Michigan's Secretary of State Office must find itself with an identity crisis at times. On one hand, it serves the somewhat mundane function of renewing drivers licences, license plates, registration tags, etc.. On the other hand, it serves the very critical role of overseeing Michigan's election laws & ensuring everyone has access to a voting booth on election day.
When it comes to electing someone to run this office, however, it isn't the voting rights issue that usually comes front and center, it's the ongoing issue of why the lines are so long at the branch offices, and why, in the year 2010, I still can't pay with my credit card once I get to the front of that line.

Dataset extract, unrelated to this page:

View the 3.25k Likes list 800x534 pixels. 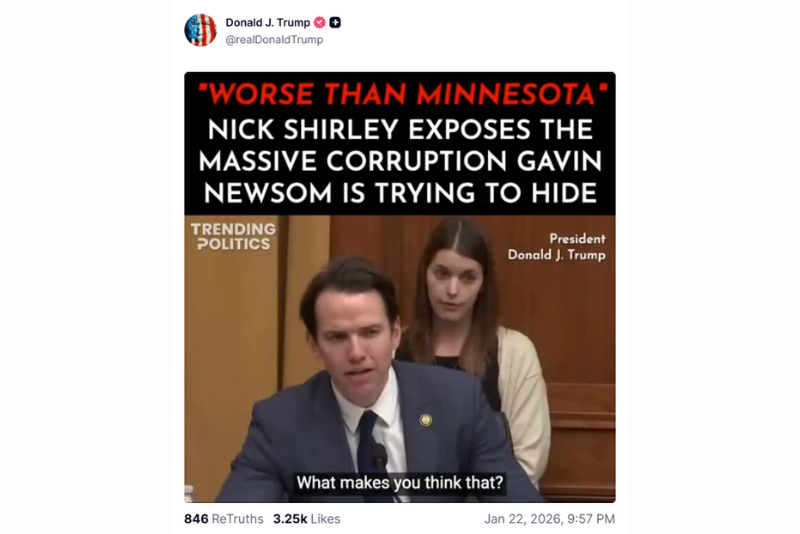[x=306, y=519]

So be it. Voters tend to react to what annoys them most. But the reality is that with obscene amounts of money being poured into elections today from untold sources of funding, it is more important than ever that we have someone in the Secretary of State's office that understands the importance of voting access and campaign accountability. Lucky for us, we actually have that candidate running for Secretary of State this year in Jocelyn Benson.
The Secretary of State office is a high prize for an aspiring politician. It gives the office holder statewide name recognition and can be a good springboard to a higher office. Candice Miller was elected to Congress after serving as SOS, and the current office holder, Terri Lynn Land, "explored the possibility" of running for Governor this year, only to instead sign on as Mike Bouchard's running mate in his ill-fated campaign for the job. Ruth Johnson, the Republican nominee for SOS this year, fits with that mold perfectly. She served in the state legislature until being term limited out in 2004 at which time she ran for Oakland County Clerk, and was then selected as Dick DeVos' running mate in the 2006 Gubernatorial elections.

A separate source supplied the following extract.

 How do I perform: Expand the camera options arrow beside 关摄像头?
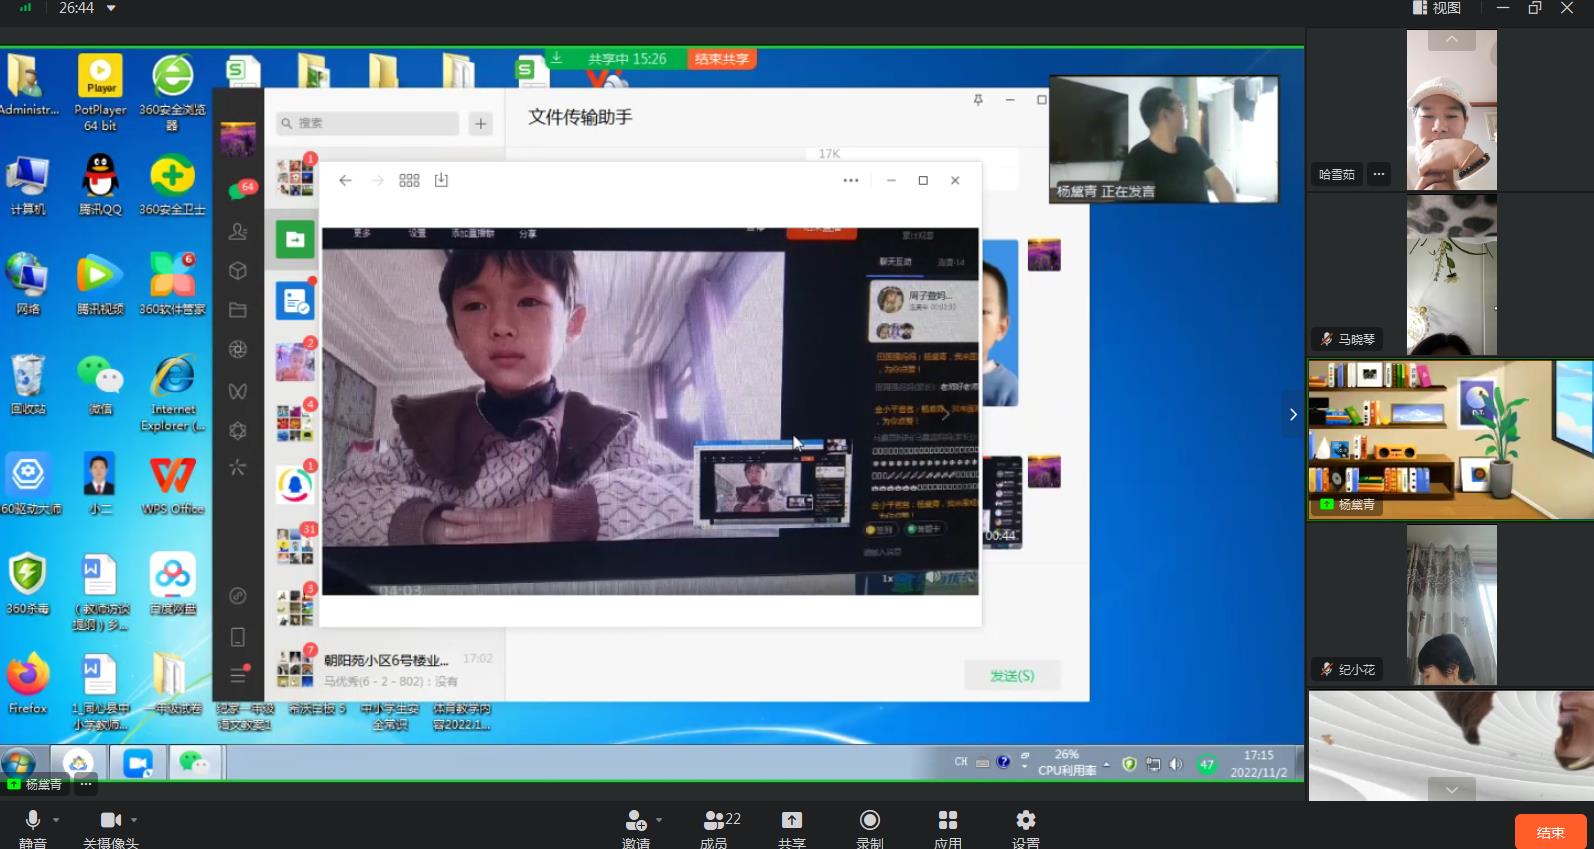click(x=134, y=820)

Savvy political experience? Maybe. Fit for the job? Maybe not. The Secretary of State office is perhaps the one office in Michigan that, more than any other, does NOT need a "career politician" at the helm. Instead, it needs someone that puts voters ahead of special interests, and campaign laws ahead of campaign results.
Jocelyn Benson, the Democratic nominee, is seemingly the ideal candidate for this job. She even wrote a book about the importance of the job! She's been an Elections Law professor at Wayne State, was the Voting Rights Policy Coordinator of the Harvard Civil Rights Project (where she helped work on the passage of the Help America Vote Act in response to the mess that was the 2000 presidential election), and has fought for voting access rights throughout her career.
If you were simply hiring someone for this job, and had both candidates' resumes sitting in front of you, there's seemingly little question about which one you would hire. Even beyond their histories, however, their actions during this campaign speak volumes about their motivations for running for this office in the first place.
While Benson has called for comprehensive campaign finance reform at the state level and voluntarily released her personal finances, Johnson has refused to do so. Michigan is one of only 3 states that doesn't require public officials to file personal finance statements, and Johnson is apparently ok with that lack of transparency.
Further, if you look at Johnson's website, you'll find little to no information about what she would do as Secretary of State, only generic Republican talking points including her campaign motto: "Pro Life, Pro Family, Pro Constitution".. Very helpful, thanks Ruth.
Benson's website, in contrast, has an overload of information on her positions ranging from the SOS Branch Offices (she's promising credit card acceptance!) to election integrity to campaign finance reform. You know, the stuff that someone should actually know something about going into this job.
Benson's biggest obstacle this election will likely be the general anti-Democrat feeling heading into the voting booth and a relatively weak candidate at the top of the ticket (Bernero's poll numbers aren't looking too good). This is why it is critically important that voters, whether they be Democratic, Republican, or Independent, share information about this race with others to show the real differences between the two candidates.
Tell Republican friends to avoid voting straight ticket. Tell Democratic friends to show up and vote, even if they think other races are a lost cause! Benson can win this race, but she will need the help of Michigan voters who believe that fair elections and honest campaigning are more important that partisan battles.
So let's help Save our Secretary of State Office by voting for Jocelyn Benson!